_Required work_. Retype, without changes or pictures, only the lines that begin at the one containing "Screen dimensions: 939x443" and end at the last line of the records that follow.

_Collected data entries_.

┌──

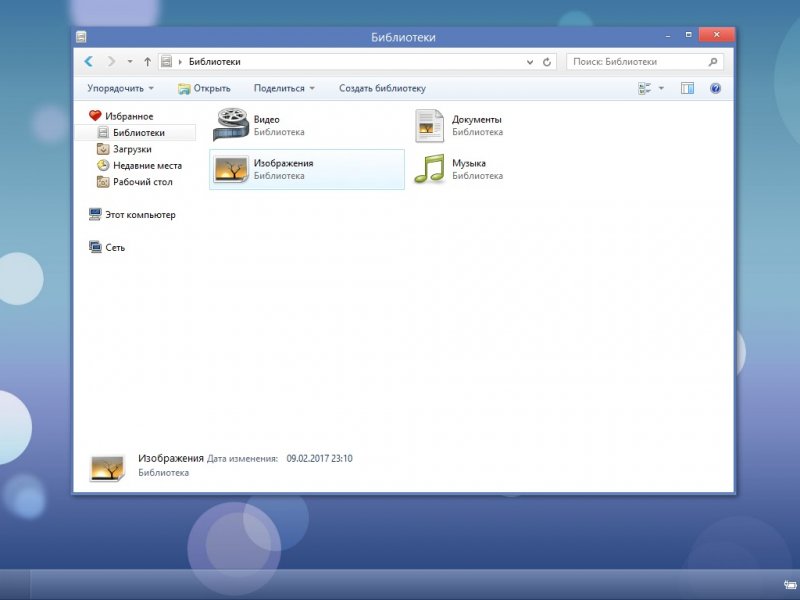Image resolution: width=800 pixels, height=600 pixels.
Task: Click the Открыть toolbar button
Action: [204, 88]

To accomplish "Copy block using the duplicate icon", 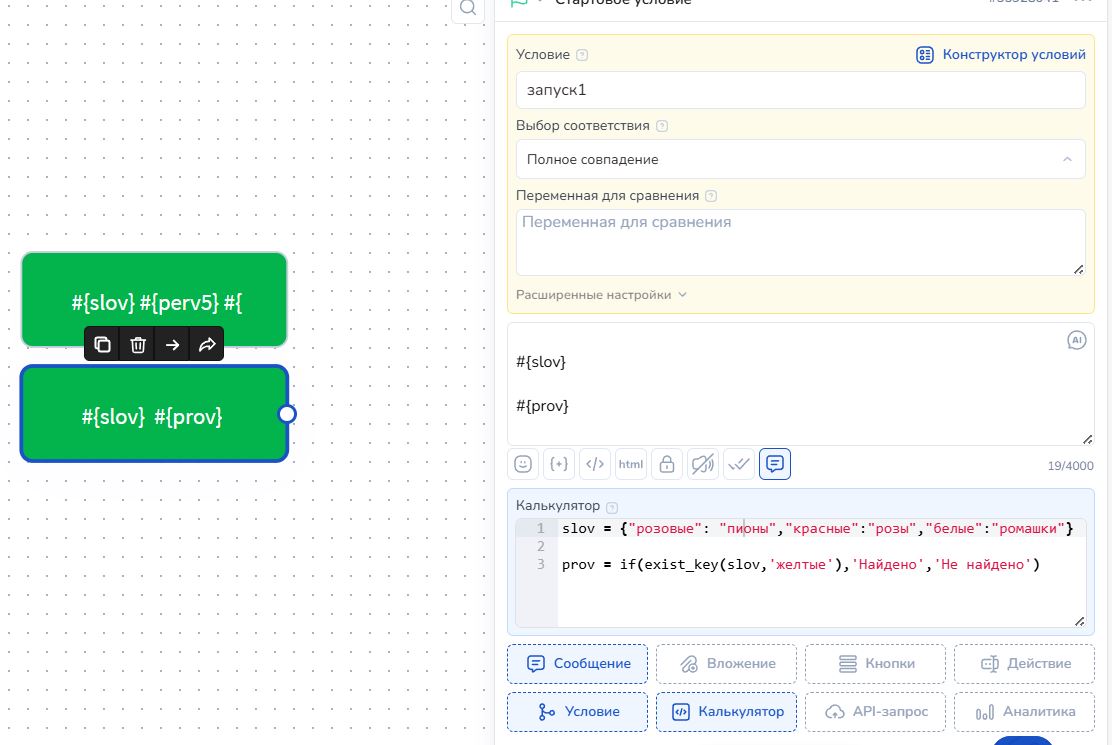I will coord(102,345).
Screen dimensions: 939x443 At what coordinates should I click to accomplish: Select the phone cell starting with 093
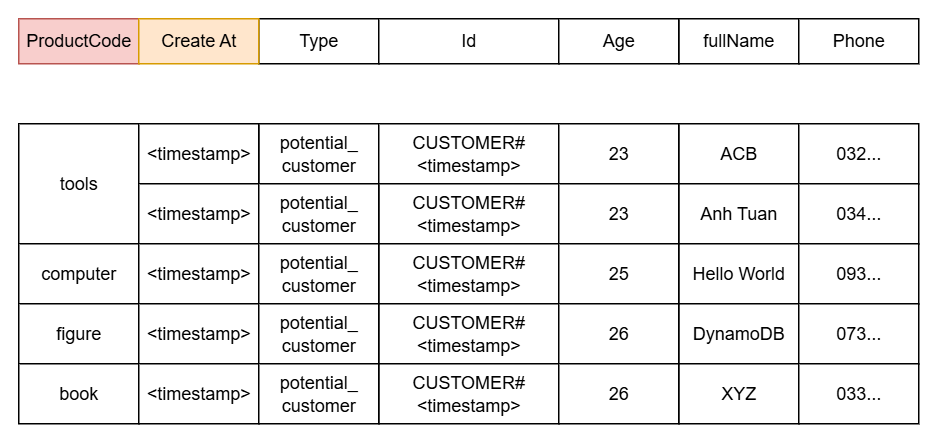tap(859, 274)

└──

_Task solution_.
Screen dimensions: 939x443 At what coordinates should I click to accomplish: Select the phone cell starting with 093
tap(859, 274)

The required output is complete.